Ele conta como foi a Operação realizada pela Prefeitura e pelo Governo do Estado no último domingo (21) no que eles chamaram de “Fim da Cracolândia”.
“Eles [PMs e Policiais Civis] não fazem distinção de morador e usuário. Entraram aqui apontando fuzil na cara de todo mundo. Parecia uma rebelião. E eu sei bem o que é uma, já passei por três.”
“Eles não têm o direito de entrar na casa de trabalhador e enfiar arma na cara de ninguém. Nem de sair enquadrando trabalhador só por estar nas ruas. São esses GCMs aí. Ontem mesmo, o rapaz estava só parado aqui na porta de casa e foi levado para a DP. Isso não é certo”, seguiu contando revoltado.
Não foi excessão
Desde então, diversos imóveis foram destruídos e outros tantos lacrados pela Prefeitura, que não apresentou documentos e nem avisou os moradores sobre as ações.

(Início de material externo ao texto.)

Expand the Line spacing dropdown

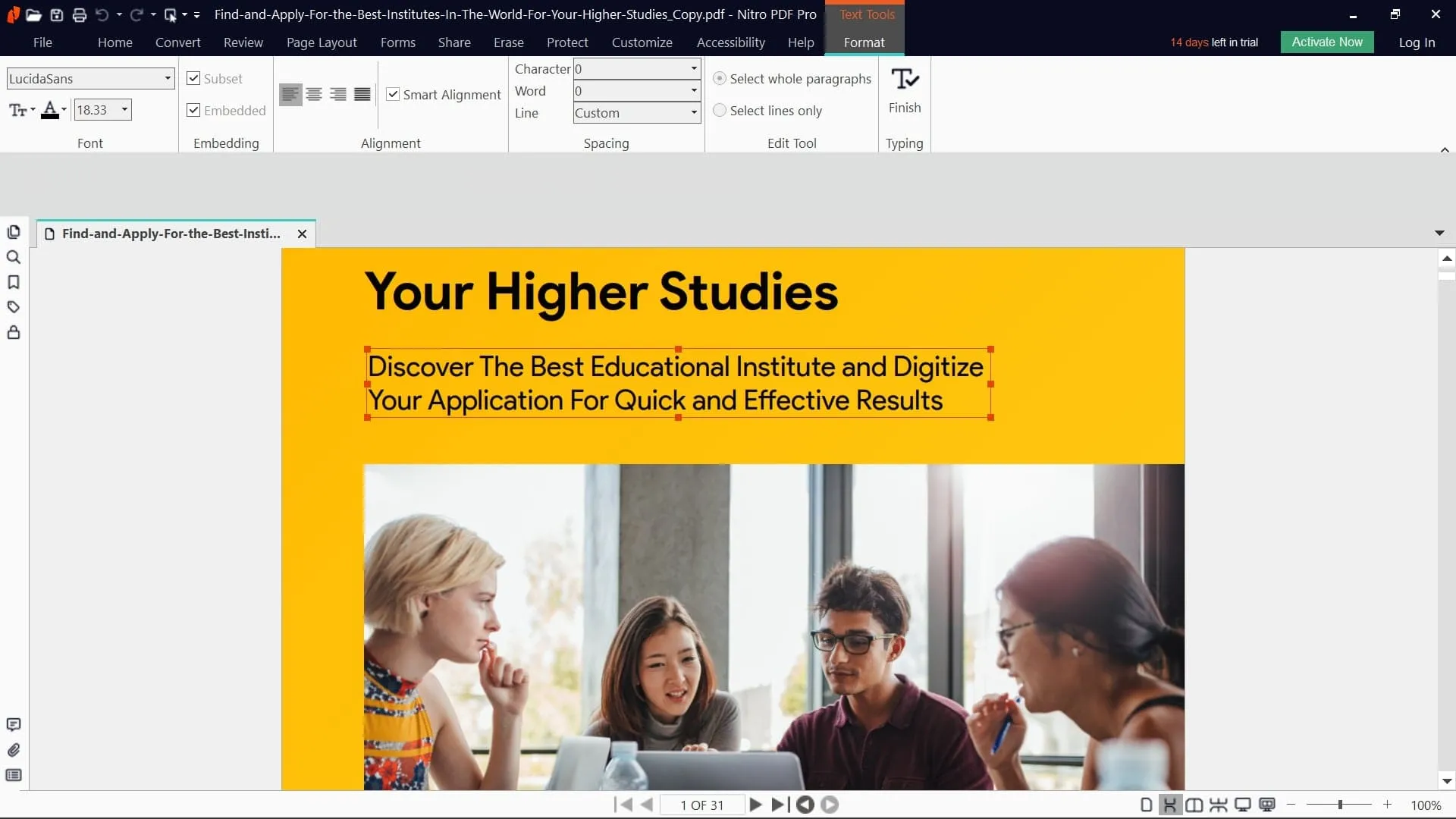[x=693, y=112]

Maria (nome ficctício), que tem um comércio na região, também conta dos absurdos que vivencia:
“O meu bar foi aberto na operação [da PM e Polícia Civil]. Quando eu cheguei, eles não deixaram eu passar para ver a situação. Quando foi na segunda-feira que fui ver, não tinha nada, só a geladeira e a porta arreganhada. Eu tenho o bar há mais de um ano, e essa é a segunda vez que acontece. Da última vez [que houve operação] fizeram a mesma coisa. Aí pagaram bolsa aluguel de 400 reais durante um tempo, e depois mais nada. Como é que eu vou viver, sendo que eu trabalho ali e dependo disso?

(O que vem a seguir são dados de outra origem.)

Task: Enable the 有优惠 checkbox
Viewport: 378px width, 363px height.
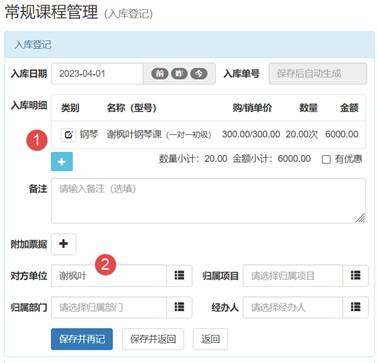Action: tap(326, 159)
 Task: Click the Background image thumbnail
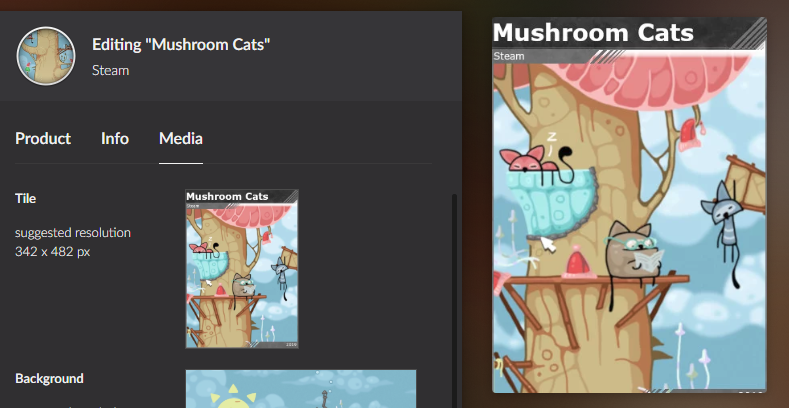[x=301, y=389]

Eu sou trabalhadora, vendo água, refrigerante, cigarro, cachaça, e não tem mais nada lá. Aí quando a gente entrou para limpar,o GCM ainda veio enquadrar a gente. Não é certo isso, mãe de família tomar enquadro desse jeito! Eu fiquei brava e eles falaram que vão fechar o bar. Tenho dois filhos para manter, como vou fazer? Estou perdendo a moradia e o emprego, estou sem nada”.
Enquanto isso, a treta dos moradores do hotel com o chefe de gabinete continuava.
Acuado e gravado por todos os lados, Vitor até tentou argumentar no tom mais politicamente correto possível, mas, a paz já tinha acabado. Depois de ouvir as desculpas, um morador retrucou: “Faz assim, porque você não deixa a sua cama quentinha na sua casa para dormir em um albergue?”. Disse olhando tão profundamente nos olhos do cara que ele pareceu até desistir e saiu caminhando depois.
“Se você quer ajudar, traz comida, colchão, cobertor, religa a luz e a água, isso sim é ajuda”, completou a proprietária do imóvel.
A presença do vereador Eduardo Suplicy (PT), do ex-secretário de saúde, Alexandre Padilha (PT) pra acompanharem o caso também gerou um burburinho. Pressionou o chefe de gabinete da Sé a se coçar e conseguir diversos colchões para os moradores pelo menos não dormirem na situação precária em que se encontravam.
Nesta quarta-feira (25), o prefeito João Doria e o governador Geraldo Alckmin iriam anunciar as Parcerias Público Privadas para “revitalizar” o bairro. Advinha o que aconteceu quando a galera dos prédios descobriu? Os dois saíram escorraçados, pisando bem ligeiro pra não tomar pedrada. Depois, os moradores ainda fecharam a Av. Rio Branco com faixas e fizeram uma manifestação pela tarde.
A luta é desigual, mas eles estão com sangue nos zói.